Judge Pohl kept asking for evidence that eavesdropping was happening, and the defense kept saying it needed time to prove that it was.
An hour later, the judge had given the defense attorneys a day to investigate their motion and the prosecution had suggested a partial solution: changing the microphones so they are push to “talk” instead of push to “mute.” With those two things decided, the judge adnjourned the session for the day.
Eventually, the case will be one of dueling narratives. The prosecution will focus on the attacks on the World Trade Center and the Pentagon, and the defense will talk about the treatment of their clients after their capture (The CIA has admitted to waterboarding Khalid Sheikh Mohammed in a black site 183 times.).
The hearings this week, however, are shaping up to be as much about the court system created to try terrorists at Guantanamo as it will be about the men in the dock.
“The defense doesn’t spend time attacking the jurisdiction, legitimacy or the authority of the southern district of New York or the Eastern District of Virginia, that’s kind of the color of the wall paper,” says Ben Wittes, who edits and writes for the Lawfare Blog which, among other things, tracks the progress of the military commissions.”
In the military commissions you have all the litigation you’d have in a federal court, but then you have this other layer in which people are arguing about the tribunal itself,” he says.

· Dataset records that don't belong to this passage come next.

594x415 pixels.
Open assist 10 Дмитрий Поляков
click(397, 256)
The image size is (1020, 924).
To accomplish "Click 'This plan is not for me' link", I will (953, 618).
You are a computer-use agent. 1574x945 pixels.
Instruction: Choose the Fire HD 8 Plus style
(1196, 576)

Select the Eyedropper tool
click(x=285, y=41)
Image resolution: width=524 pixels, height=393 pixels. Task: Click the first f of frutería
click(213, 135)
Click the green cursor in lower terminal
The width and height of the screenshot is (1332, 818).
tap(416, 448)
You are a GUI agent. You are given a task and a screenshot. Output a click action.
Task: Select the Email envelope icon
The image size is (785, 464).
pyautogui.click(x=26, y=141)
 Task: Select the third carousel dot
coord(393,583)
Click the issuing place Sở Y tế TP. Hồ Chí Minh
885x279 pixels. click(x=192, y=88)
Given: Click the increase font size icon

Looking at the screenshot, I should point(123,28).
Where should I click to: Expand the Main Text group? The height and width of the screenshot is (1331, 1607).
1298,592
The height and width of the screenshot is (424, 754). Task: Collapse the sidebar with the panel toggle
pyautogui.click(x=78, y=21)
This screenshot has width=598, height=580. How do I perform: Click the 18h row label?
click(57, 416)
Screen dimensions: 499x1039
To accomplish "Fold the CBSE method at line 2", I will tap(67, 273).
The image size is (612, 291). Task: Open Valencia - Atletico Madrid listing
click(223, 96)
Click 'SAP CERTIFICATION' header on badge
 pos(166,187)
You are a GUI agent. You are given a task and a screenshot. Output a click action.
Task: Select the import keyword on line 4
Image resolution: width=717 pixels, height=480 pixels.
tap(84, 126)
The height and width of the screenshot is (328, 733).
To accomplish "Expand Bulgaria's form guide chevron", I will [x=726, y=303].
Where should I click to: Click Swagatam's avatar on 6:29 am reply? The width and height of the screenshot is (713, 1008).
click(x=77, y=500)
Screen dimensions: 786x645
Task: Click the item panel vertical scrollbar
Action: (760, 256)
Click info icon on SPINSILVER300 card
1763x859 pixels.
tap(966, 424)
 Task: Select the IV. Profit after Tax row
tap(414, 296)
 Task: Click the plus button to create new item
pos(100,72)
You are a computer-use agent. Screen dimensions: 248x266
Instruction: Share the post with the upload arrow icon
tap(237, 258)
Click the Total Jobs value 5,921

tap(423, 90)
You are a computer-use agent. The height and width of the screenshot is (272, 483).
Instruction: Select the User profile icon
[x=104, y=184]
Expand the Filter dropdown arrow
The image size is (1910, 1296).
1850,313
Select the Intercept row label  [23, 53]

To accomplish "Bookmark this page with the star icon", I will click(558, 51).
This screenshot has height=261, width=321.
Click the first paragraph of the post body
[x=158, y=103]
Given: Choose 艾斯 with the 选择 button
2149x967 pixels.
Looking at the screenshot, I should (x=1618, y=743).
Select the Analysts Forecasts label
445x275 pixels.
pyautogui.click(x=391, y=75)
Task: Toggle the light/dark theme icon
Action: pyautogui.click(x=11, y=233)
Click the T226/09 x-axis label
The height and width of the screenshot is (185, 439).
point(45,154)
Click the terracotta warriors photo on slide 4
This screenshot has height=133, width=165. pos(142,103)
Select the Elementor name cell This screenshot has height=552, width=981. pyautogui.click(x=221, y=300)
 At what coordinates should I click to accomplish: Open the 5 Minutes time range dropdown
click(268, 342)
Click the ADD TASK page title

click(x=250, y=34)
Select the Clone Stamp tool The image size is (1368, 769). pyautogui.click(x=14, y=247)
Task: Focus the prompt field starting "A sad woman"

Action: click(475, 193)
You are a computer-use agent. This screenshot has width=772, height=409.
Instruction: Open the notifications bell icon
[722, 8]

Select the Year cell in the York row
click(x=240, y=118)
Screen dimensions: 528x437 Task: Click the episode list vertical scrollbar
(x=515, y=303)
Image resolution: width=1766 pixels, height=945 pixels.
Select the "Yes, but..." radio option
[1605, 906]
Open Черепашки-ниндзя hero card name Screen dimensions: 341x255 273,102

“My staff and I spent a full week diligently running every rumor to ground, and I can say unequivocally that no entity of the United States government is listening to, monitoring, or recording communications between the five accused and their counsel at any location,” chief prosecutor Brig. Gen. Mark Martins said in a written statement on Sunday night. He said his staff had done their best to “prove a negative.”
“There are a whole bunch of problems with Guantanamo,” says Karen Greenberg, who runs the Center on National Security at Fordham Law School.
“The question is: can they get around these issues in such a way to try these cases [and] bring them to a conclusion in a way that you can say we had a legitimate courtroom proceeding that has democratic standards attached to it?” Greenberg says. “It is extremely difficult.”
The secret monitoring of the proceedings is just one example of a host of problems. Wittes says the commissions have been bogged down — the arraignment in which the defendants didn’t even enter pleas was nearly a year ago — because lawyers aren’t just litigating the facts of this case, as you would expect in federal court, but are arguing about the tribunal itself.
“Unlike a federal court proceeding where you have many many years and decades of trial practice and precedent, in the military system you don’t have that reservoir of experience,” he says. “Neither the judge nor the lawyers can say: this is the way we’ve always done it, so they have to discuss everything.”
The defense motions still on the docket for this week, for example, include several attempts to get all the charges dismissed on procedural grounds. The defense says the charges weren’t filed properly and that the retired admiral who oversees the commissions wasn’t constitutionally appointed.
Those kinds of issues were settled in federal court long ago, not at Guantanamo. This goes a long way toward explaining why at this early stage in the trial, the prosecution is hardly getting a word in edgewise. That, will happen later.
“As you get closer to a trial you talk more about factual issues, a lot more about who did what,” says Wells Bennett. “And that’s not really something the defense wants to get into.”